"Les choses n'auraient pas dû se passer comme ça" déclarent les vigiles jugés devant les assises du Rhône où ils sont jugés depuis jeudi 19 novembre. Ils sont accusés d'avoir, en 2009, provoqué la mort d'un jeune homme de 25 ans qui avait volé une bouteille dans le magasin.
En revoyant les images des caméras de vidéo surveillance, les quatre vigiles ont fait part de leurs remords et regrets face aux derniers instants de la victime, Michael Blaise.
Suspecté d'avoir volé une bouteille d'alcool, il avait 25 ans lorsqu'il est mort. C'est après avoir été maîtrisé et plaqué par quatre vigiles dans un local de sécurité de l'hypermarché Carrefour, du centre commercial de la Part-Dieu à Lyon, le 28 décembre 2009, que le jeune homme est décédé.
Comment ce petit larcin, "trois fois rien" selon un accusé a-t-il pu déboucher sur cette "tragédie"?
"Ce jour-là rien ne préparait à ce que ça se passe de la sorte, je suis consterné, je vis avec ça depuis cinq ans, je n'ai pas encore toutes les réponses à ce qui s'est passé", déclare Jean-Pierre Lops, l'un des quatre vigiles renvoyés devant les assises pour des violences volontaires commises en réunion
ayant entraîné la mort sans intention de la donner.
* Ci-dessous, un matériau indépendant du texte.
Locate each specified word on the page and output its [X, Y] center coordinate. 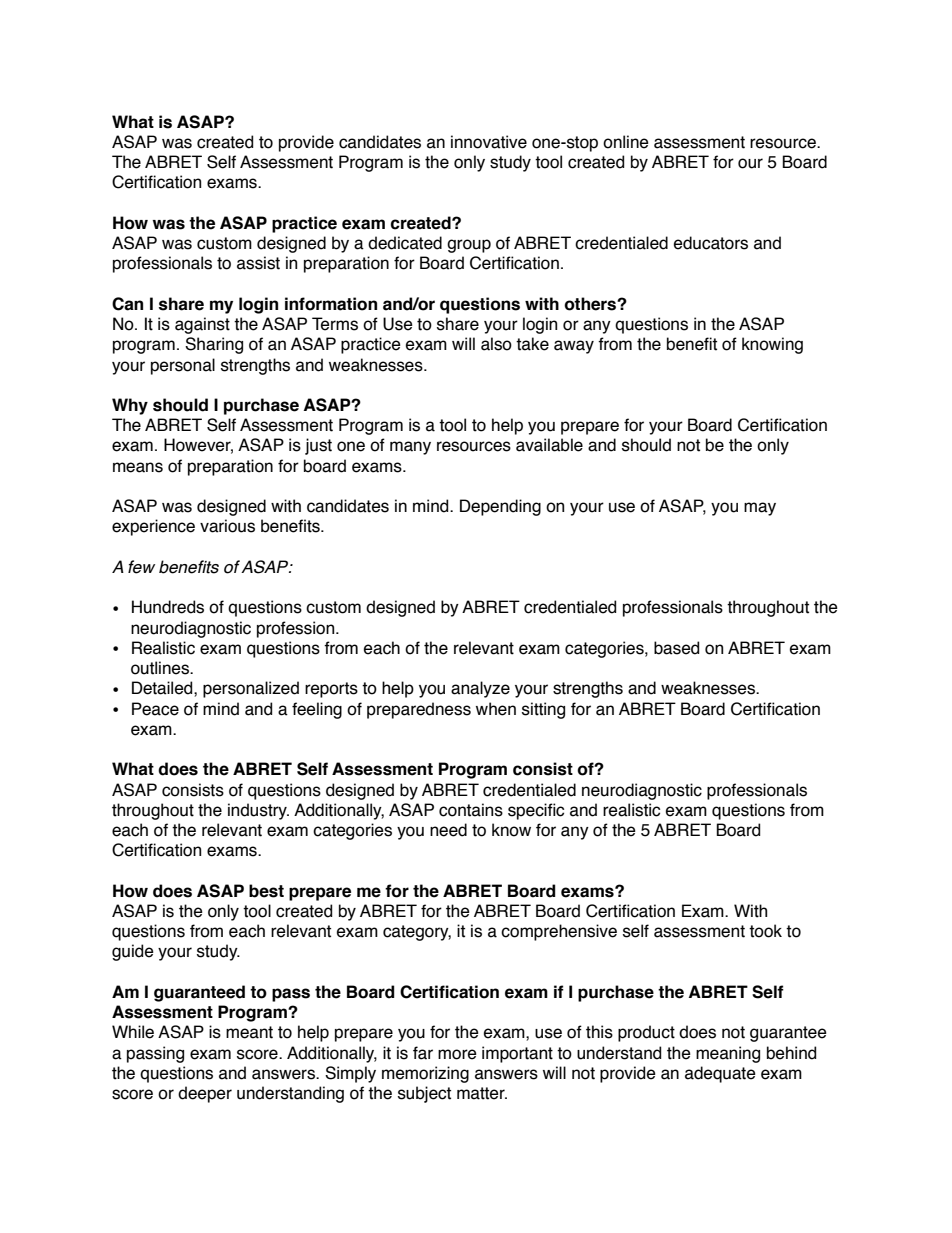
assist [258, 263]
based [676, 648]
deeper [205, 1094]
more [457, 1054]
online [626, 142]
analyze [480, 689]
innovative [489, 142]
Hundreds [168, 607]
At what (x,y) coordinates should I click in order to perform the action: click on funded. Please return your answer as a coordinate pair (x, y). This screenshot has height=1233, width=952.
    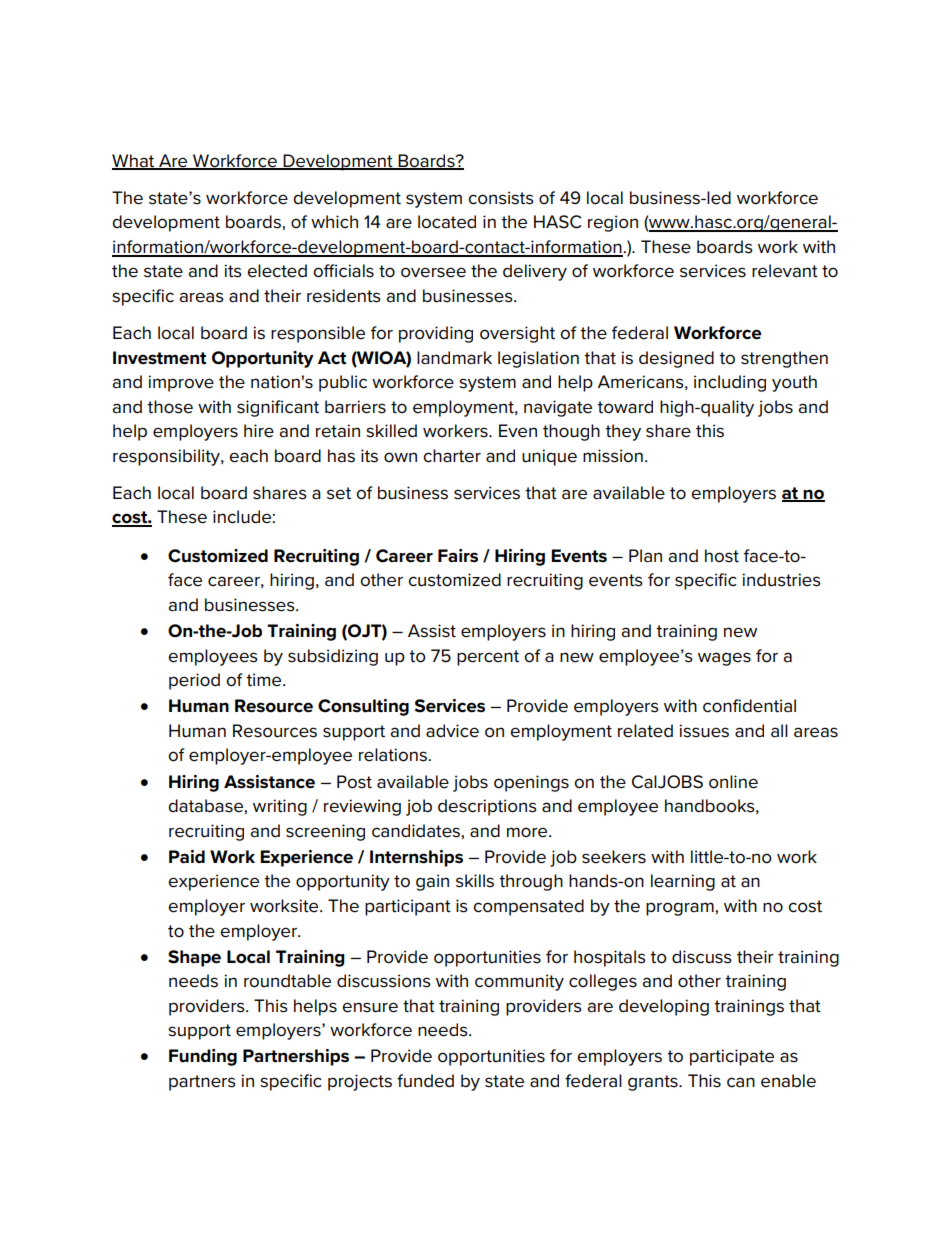
    Looking at the image, I should click on (425, 1081).
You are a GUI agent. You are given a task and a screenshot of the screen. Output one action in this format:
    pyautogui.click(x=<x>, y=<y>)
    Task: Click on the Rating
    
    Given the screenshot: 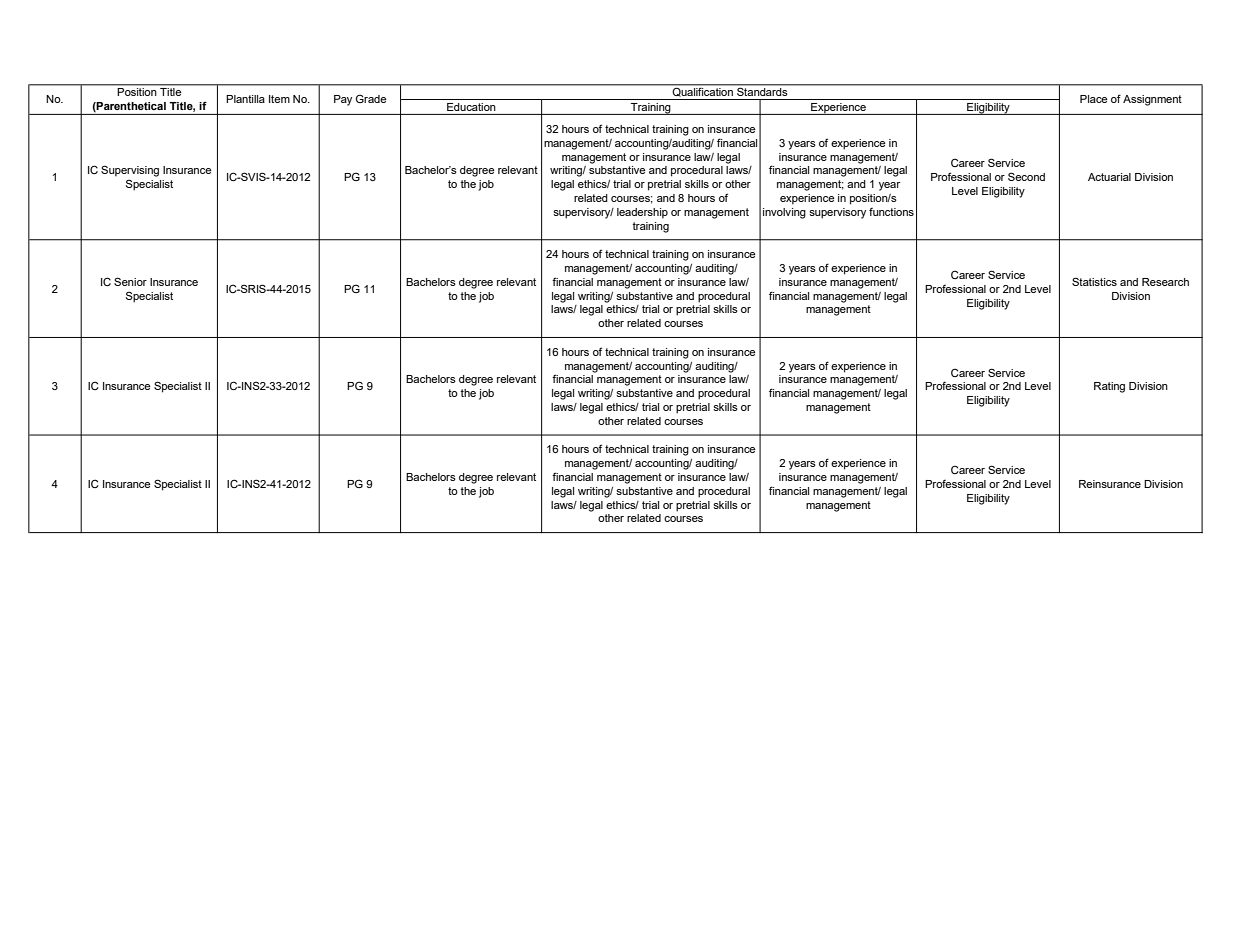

Captés par une caméra de vidéosurveillance, les derniers instants de la victime avant sa perte de connaissance ont été diffusés à la cour d'assises, jeudi 19 novembre en début de soirée.
Présenté à l'époque des faits comme "une mort en direct", ce film offre-t-il une réponse claire à la question posée à la cour d'assises?
Chaque séquence de la bande vidéo a en tout cas été décortiquée par les parties et l'accusation sous le regard digne de la famille de la victime.
Qu'ont vu les jurés? Michael Blaise accompagné d'amis qui traînent dans les allées bondés de l'hypermarché. Casse une bouteille. En manipule une autre qui disparait. L'a-t-il vraiment volée ? L'accusation et la défense se perdent en conjectures.
Puis vient son interpellation houleuse au niveau des caisses et son arrivée dans le local de sécurité.
Réveillez-vous
En une grosse dizaine de minutes, l'enchaînement des faits est tragique à l'intérieur de cette pièce de 2,35 mètres de long sur 1,8 de large, où alternent les moments de calme et de tempête.
Pour l'avocate générale, Fabienne Goget, ce sont les vigiles qui à deux reprises, viennent provoquer Michael Blaise, ce que contestent vigoureusement
les intéressés. Vient finalement la mêlée qui débouchera sur l'immobilisation fatale de la victime.
Les vigiles se mettent à deux, trois puis quatre pour plaquer l'infortuné qui hurle, crie, râle puis finalement suffoque. Mais personne ne l'entend. "Si on l'avait entendu s'étouffer, on ne l'aurait pas laissé comme ça", plaide un des vigiles, Hervé Sylvanise.
La victime est un gaillard et le passé pèse. Cinq jours plus tôt, une altercation avait déjà eu lieu à l'hypermarché.
Face à la cour, c'est l'ex-responsable de la sécurité, Jean-Pierre Lops, un solide quinquagénaire qui monopolise la parole. Qui assume les erreurs. Parle de "perte de notion du temps". De police qui n'arrive pas. Près de six ans après les faits, c'est encore lui le patron de ce quatuor hétéroclite qui depuis le box des accusés encourt jusqu'à 20 ans de prison.
Selon l'expert de la police scientifique venu commenter la vidéo à l'audience, la dernière respiration de Michael Balise est entendue à 18h27.
Trois minutes plus tard, M. Lops estime que la victime s'est calmée, juste avant que ne percent les premiers signes d'inquiétude des vigiles:
"oh, oh, jeune homme, réveillez-vous". Michael Blaise a perdu connaissance. Transporté à l'hôpital, il décédera le lendemain.
L'autopsie conclura à une asphyxie mécanique par compression et obstruction. D'importantes traces d'hématomes ont été retrouvées sur un bras et au niveau de la tête de la victime.
"Dévasté" comme les autres co-accusés, M. Lops avait plus tôt dans la matinée, confessé: "c'était une interpellation comme il y en a beaucoup dans ce genre de magasins" et "pour une bouteille, on aurait pu le laisser partir".